CHECKING ACCOUNTS: THE WORKHORSE OF PERSONAL FINANCE
Published by sam - 22/08/07 - 01:08:32 amIf you're new here, you may want to subscribe to my RSS feed. Thanks for visiting!
Almost no one enters the world of personal finance without first passing through the portals of a bank to open a checking account. Like money, checking accounts are one of the necessities of financial life; they have been so since the end of the World War II. Today, according to Federal Reserve estimates, some 40 billion checks are written annually to transfer more than $30 trillion in salary payments, tax refunds, utility bills, credit card payments, grocery bills, and other transactions.
Until the mid-1970’s, checking accounts were relatively simple.
They all did the same thing: transferred money from one party to another. And regular checking accounts were inexpensive. When Consumer Reports surveyed 35 bank checking accounts in 1975, it found that monthly maintenance fees ranged from 25 cents to 75 cents. Pre-check charges, which may or may not have been imposed along with the above-mentioned monthly fees ( depending on the bank), commonly ran from 10 cents to 15 cents. According to a 1973 American Bankers Association study, an estimated 13 percent of all U.S. banks offered totally free checking with no minimum balance requirements.
The middle of the 1970’s, however, marked the beginning of a turbulent period of change for banking and created a multitude of new options for checking customers. Interest-bearing NOW checking accounts were born; savings institutions were allowed to offer checking, “overdraft checking” kept depositors from bouncing checks. Checking accounts were linked to other bank accounts and services. And technology brought such conveniences as automated teller machines (ATM’s) and banking by telephone and computer.
The current confusing array of choices is reason enough for consumers to shop carefully for the checking account that best serves their needs. But there are also sensible financial reasons for learning about what the market has to offer.
Between 1980 and 1985, checking fees rose at a rate of 25 percent per year. By the mid-1980’s, the Federal Reserve estimates, Americans were paying more than $10 billion a year in bank fees. According to a 1988 Consumer Reports survey of 120 banks, thrifts, and credit unions around the United States, depositors who kept an average daily balance of $500 and wrote only 10 checks per month paid an average $92 a year in fees on the account. In one unusual case, such a customers would pay an estimated $216 for the year.

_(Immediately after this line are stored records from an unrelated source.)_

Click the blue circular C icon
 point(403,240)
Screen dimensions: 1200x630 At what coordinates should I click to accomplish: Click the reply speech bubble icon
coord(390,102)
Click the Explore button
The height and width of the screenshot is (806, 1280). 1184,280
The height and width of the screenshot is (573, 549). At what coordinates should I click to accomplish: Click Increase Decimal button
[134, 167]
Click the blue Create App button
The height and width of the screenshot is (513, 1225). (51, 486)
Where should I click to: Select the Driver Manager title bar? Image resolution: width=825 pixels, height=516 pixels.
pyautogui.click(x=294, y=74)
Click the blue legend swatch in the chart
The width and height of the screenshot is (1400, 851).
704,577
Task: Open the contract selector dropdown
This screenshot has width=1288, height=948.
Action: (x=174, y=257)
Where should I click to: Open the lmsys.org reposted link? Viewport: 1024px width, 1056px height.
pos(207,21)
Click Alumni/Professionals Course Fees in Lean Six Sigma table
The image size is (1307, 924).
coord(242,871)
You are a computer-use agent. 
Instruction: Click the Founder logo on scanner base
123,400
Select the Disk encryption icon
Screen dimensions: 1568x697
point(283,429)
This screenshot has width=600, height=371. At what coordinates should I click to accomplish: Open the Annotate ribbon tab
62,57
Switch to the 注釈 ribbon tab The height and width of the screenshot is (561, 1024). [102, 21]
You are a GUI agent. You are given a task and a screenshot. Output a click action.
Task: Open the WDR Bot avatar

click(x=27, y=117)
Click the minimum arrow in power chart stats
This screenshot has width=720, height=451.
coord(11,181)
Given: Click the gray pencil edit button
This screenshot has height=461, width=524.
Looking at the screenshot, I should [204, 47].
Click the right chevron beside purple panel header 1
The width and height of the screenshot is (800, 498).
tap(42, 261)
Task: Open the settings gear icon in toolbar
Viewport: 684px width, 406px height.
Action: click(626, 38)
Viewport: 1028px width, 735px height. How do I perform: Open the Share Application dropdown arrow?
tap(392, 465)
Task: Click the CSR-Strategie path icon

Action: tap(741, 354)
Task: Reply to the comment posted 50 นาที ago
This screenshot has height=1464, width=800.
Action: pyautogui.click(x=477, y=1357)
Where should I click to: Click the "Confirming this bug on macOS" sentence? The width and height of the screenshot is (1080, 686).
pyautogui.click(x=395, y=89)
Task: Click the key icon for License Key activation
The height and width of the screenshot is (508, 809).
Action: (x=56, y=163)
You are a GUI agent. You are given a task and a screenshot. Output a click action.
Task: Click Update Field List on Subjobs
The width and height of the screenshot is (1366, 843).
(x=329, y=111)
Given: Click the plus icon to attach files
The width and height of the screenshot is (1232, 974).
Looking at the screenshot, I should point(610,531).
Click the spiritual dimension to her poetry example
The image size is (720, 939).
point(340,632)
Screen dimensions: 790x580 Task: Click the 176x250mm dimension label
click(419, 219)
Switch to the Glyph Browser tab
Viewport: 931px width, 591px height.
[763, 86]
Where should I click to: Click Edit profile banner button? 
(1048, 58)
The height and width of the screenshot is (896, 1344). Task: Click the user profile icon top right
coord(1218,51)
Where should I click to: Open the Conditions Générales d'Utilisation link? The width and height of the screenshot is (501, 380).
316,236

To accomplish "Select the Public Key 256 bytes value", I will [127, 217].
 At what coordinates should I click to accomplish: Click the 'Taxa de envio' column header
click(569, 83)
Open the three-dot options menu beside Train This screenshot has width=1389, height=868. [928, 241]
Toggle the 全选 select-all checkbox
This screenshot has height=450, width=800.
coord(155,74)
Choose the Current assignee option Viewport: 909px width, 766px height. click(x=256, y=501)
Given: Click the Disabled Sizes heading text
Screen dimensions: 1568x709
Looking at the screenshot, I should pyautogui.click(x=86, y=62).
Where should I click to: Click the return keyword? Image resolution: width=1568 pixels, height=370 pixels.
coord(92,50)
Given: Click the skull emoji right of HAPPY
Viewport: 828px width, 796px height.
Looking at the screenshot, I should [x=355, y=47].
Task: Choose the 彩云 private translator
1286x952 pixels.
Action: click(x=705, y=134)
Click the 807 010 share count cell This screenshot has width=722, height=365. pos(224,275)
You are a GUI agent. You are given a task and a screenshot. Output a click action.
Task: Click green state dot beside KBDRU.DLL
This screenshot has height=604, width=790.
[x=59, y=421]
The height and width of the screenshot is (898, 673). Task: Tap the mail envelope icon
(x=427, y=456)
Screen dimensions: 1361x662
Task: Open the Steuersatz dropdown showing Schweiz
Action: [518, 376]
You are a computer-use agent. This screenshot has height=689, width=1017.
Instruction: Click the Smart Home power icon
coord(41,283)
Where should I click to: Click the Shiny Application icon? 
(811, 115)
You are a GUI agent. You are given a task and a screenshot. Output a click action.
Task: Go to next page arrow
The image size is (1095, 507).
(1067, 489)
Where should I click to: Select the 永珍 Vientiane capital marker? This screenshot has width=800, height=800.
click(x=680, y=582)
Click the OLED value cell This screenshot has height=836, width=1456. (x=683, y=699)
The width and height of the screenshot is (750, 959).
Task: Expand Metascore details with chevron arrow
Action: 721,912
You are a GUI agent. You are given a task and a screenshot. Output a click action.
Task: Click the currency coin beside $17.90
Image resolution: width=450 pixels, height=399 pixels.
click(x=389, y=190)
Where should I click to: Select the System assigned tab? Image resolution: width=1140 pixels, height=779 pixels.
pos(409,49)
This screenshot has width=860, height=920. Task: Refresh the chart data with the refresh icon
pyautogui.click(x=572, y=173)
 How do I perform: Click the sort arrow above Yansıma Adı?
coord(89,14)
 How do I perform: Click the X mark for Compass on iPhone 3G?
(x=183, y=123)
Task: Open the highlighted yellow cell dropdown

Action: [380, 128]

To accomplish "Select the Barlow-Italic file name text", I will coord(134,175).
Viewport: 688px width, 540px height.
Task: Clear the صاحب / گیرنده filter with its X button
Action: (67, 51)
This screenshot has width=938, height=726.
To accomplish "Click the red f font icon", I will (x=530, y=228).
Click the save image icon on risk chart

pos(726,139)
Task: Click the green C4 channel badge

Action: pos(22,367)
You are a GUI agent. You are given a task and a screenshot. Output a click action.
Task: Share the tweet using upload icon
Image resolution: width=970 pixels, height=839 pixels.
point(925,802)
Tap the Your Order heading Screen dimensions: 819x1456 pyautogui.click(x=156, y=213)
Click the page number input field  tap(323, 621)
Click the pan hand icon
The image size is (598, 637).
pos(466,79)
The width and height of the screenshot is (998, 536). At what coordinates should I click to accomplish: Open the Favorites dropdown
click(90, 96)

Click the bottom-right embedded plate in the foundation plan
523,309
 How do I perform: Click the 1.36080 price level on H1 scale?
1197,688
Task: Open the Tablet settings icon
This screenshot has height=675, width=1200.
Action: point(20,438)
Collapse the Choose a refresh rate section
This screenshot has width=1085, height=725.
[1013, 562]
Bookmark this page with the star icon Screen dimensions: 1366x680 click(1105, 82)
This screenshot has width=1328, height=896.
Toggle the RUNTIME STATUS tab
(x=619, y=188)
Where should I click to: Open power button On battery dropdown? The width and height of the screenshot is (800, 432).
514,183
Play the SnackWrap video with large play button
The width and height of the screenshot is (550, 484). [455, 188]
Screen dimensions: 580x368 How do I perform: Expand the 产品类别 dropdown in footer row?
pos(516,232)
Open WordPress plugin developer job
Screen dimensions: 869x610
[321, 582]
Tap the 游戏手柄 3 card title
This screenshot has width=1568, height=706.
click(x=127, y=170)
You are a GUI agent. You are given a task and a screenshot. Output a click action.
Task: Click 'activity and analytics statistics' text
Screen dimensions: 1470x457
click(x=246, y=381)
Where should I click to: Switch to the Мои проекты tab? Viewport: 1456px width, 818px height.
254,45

Bank deregulation in the early 1980’s brought on a host of other complaints: long lines to tellers, increased automation and decreased customer contact, and the growing perception that big banks no longer cared about the small checking account customer.
Although there is abundant evidence that the perception is accurate, all banks do not treat their customers the same way. Many smaller neighborhood commercial banks and savings-and-loan associations (S&Ls) charge some of the lowest fees and offer some of the highest interest paid on checking. The 1988 Consumer Reports survey also suggests that depositors frequently can obtain better checking account deals at a credit union than at a commercial bank. According to that study, the typical customer who kept a relatively low account balance of $500 paid about $16 a year for checking at the credit union.
Small community banks may also be more people-oriented than large urban and regional banks tend to be. One of the best examples exists in the tiny agricultural town of Cut Bank (population 4,500), located in north central Montana. The first National Bank of Cut Bank is reported to have friendly tellers who will call taxis and jump-start cars whose batteries have gone dead is subzero temperatures. They even use their own jumper cables.